Zacks Industry Outlook Highlights: Intel, ARM Holdings, IBM and Cisco - Press Releases

For Immediate Release

Chicago, IL – May 21, 2015 – Today, Zacks Equity Research discusses the Semiconductors (Part 1), including Intel Corp (INTC), ARM Holdings (ARMH), IBM ( IBM) and Cisco (CSCO).

Industry: Semiconductors (Part 1)

Link: https://www.zacks.com/commentary/46321/semiconductor-stock-outlook---may-2015

Semiconductor Outlook: Building on Traditional Strengths

The Semiconductor Industry serves as a driver, enabler and indicator of technological progress. Developments in the industry determine the way we work, transport ourselves, communicate, entertain ourselves and respond to our environment. The PCs we work on, the cars we drive, the phones we communicate with, the electronic gadgets on which we watch movies, listen to music and play games on, and the planes and weapons used to transport or protect us use semiconductor devices.

As environmental issues have become more of a concern today, semiconductor devices are being made to reduce power consumption, reduce heat dissipation, capture solar energy, create more efficient lighting solutions and so forth.

In this part of the outlook, we are discussing how the evolving nature of markets using semiconductors is shaping their growth. Thus, we have broadly categorized these markets into three buckets.

The IoT Bucket

The Internet of Things (IoT) opportunity is considerable for semiconductor players. While growth expectations have moderated over the past year or so due to adoption rates trailing expectations, it’s still expected to yield several hundred billion dollars for industry players over the next five years. The opportunity is split between the IoT devices connecting to the Internet and the cloud facilitating their existence.

In order to tap the growth potential in IoT devices, industry players have to enable much greater chip integration (a typical IoT device requires microcontrollers, sensors, connectivity and storage chips, but in an extremely small package). Adoption will increase only with very low-cost chips that will not require high compute power in many cases. So the challenge here is cost, which can be overcome only with very high volumes.

IDC estimates that the IoT market will grow at a 7.9% CAGR from 2013 to 2020. Industry experts estimate that the “things” part of IoT will account for roughly 10% of IoT device value. This probably means that semiconductor companies will attempt to make more of these “things” to partake in more of the growth, which would explain innovations like Intel’s MICA bracelet.
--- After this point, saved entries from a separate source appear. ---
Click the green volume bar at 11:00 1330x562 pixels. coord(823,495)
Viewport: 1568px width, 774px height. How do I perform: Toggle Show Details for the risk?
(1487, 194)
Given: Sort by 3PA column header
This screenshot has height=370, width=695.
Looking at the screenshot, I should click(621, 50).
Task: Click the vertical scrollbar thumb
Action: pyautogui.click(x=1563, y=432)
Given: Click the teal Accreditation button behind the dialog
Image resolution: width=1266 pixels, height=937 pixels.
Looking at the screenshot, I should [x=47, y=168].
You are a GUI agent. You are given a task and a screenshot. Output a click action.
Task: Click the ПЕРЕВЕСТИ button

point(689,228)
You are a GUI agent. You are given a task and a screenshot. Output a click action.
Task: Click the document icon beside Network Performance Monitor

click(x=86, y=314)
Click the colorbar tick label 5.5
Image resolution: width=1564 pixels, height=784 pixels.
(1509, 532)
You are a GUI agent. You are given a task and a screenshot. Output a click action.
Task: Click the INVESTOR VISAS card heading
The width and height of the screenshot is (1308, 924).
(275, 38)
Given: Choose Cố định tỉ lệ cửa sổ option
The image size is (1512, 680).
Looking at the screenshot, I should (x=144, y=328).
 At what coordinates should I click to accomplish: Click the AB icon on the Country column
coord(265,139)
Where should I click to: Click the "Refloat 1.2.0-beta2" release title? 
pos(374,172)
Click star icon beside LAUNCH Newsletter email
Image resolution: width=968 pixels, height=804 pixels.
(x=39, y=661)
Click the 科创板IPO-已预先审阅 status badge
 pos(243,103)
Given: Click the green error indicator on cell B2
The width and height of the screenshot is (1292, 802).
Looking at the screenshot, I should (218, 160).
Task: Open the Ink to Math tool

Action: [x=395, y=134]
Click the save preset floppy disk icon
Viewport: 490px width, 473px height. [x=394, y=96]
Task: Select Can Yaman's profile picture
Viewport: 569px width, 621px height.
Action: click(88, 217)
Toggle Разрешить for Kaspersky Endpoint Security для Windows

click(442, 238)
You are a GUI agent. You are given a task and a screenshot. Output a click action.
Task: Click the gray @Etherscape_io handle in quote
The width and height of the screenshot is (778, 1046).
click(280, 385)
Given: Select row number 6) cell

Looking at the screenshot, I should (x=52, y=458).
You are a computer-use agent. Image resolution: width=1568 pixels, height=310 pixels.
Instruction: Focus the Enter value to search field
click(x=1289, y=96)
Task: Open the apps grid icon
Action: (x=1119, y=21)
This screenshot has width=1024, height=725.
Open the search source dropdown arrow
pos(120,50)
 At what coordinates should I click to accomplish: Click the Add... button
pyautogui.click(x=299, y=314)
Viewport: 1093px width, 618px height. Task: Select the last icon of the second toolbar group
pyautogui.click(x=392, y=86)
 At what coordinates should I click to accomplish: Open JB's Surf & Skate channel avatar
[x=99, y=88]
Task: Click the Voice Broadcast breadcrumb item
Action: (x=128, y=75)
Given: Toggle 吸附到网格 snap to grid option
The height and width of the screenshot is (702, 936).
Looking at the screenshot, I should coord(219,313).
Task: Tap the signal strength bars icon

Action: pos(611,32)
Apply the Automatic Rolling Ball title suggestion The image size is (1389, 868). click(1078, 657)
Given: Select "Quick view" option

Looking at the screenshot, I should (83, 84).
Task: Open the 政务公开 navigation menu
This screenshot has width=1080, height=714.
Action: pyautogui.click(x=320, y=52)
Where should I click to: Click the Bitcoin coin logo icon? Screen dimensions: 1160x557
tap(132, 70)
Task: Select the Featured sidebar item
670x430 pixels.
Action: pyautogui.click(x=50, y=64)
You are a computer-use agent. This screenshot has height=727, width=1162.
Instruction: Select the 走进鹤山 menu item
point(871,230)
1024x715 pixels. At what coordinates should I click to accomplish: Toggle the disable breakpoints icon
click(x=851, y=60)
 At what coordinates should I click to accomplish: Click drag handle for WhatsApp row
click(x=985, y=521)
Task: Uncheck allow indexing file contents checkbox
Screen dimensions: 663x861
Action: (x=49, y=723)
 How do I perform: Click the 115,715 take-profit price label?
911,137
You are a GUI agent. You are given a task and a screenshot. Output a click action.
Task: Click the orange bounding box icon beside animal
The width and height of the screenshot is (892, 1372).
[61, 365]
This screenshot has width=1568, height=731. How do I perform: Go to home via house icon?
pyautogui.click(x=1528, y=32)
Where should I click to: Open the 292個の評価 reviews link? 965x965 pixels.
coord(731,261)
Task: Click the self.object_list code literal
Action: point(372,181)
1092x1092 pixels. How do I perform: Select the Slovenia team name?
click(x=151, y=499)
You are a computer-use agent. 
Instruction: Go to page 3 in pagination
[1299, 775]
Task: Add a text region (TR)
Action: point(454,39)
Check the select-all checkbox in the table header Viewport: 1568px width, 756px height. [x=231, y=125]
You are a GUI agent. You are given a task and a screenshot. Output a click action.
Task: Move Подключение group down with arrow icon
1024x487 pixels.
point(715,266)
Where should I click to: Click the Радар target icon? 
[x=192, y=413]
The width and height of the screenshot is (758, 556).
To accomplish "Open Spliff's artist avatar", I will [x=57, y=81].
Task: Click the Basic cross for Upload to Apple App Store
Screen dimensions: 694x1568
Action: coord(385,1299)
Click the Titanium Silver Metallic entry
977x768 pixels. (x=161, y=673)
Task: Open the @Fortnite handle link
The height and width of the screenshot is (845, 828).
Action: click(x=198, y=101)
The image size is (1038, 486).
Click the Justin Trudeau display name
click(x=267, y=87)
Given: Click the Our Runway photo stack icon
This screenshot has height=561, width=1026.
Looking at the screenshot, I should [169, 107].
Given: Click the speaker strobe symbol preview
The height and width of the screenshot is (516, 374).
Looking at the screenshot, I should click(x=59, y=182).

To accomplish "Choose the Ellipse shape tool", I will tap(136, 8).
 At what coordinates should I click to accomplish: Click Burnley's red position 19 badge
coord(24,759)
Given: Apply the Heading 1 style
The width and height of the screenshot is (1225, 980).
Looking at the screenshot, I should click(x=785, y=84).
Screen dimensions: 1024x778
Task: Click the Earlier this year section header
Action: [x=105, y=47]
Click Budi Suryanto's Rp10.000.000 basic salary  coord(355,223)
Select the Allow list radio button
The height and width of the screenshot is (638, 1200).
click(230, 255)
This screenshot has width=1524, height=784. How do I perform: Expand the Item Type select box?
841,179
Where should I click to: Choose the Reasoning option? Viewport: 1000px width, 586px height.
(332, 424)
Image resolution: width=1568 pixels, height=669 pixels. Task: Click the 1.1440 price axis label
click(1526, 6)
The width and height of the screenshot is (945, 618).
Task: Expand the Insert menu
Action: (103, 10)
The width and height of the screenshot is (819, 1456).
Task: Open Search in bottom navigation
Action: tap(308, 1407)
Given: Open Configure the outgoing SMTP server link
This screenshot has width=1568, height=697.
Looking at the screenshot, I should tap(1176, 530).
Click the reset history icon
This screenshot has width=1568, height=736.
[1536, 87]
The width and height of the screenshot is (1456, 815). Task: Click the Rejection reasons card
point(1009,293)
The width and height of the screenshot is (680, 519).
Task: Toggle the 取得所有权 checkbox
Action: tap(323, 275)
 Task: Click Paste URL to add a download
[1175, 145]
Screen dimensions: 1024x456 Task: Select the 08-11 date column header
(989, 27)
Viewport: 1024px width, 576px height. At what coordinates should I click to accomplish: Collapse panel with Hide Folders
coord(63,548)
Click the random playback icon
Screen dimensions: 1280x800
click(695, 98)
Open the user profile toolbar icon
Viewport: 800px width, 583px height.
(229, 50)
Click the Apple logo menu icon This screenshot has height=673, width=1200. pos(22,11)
Prime enablers of IoT growth are likely to be companies like Intel Corp (INTC) and ARM Holdings ( ARMH), although many other players will play a role.

The opportunity in the cloud is far broader because the demand for more powerful chips (with more processing power) is now being supplemented with a growing demand for lower-cost chips that can handle simple operations in high volume. The data captured by sensors in IoT and other devices is useful only when it is stored, sorted and analyzed in a protected environment, which is when it becomes valuable for industry players like retailers, healthcare professionals and marketers. Semiconductors enable this process at every stage, but the limited standardization in the systems created by tech companies are bottlenecks in the smooth flow of data.

That’s why big companies like Intel, IBM (IBM), Cisco ( CSCO) and others formed the Industrial Internet Consortium to develop common standards. The process could take time but once available, the standards could generate higher-margin revenue for semiconductor players.

The Computing/Consumer/Communications Bucket

These markets remain the primary consumers of semiconductors today. But there’s plenty going on under this broad head other than the miniaturization that led to IoT devices.

As mobile devices with varying capabilities enter the market, demand has become greatly linked to geography. In most developed markets, tablets are a second or third computing device a person would buy and this market is largely saturated. Innovation is also reaching its limits making it harder to sell new versions. Larger phones or phablets are also taking over.

In developing markets, on the other hand, smartphones and now increasingly tablets, are the primary computing device and projected growth rates are strong. With Google announcing Android One in several markets and Microsoft announcing several cheaper devices, a whole new market has opened up, which is positive for semiconductor players. So semiconductor players with greater geographical diversity have stronger chances of tapping this opportunity.

At least some of the mobile market enthusiasm is shifting to enterprises as employers increasingly recognize the benefits of having constant contact and collaboration with field personnel. And legacy workloads are correspondingly moving to the cloud so more devices have access to them. Mobile adoption at enterprises adds to chip sales because it drives demand for devices on the one hand and cloud capacity on the other, both of which require fresh investment in technology and chips.

Enterprise workloads usually require greater computing resources so there is tremendous scope for semiconductor companies in this segment. But they also require denser, energy efficient and secure data centers and networks, and more intelligent network control. Here, too, semiconductor companies like Intel can play a role.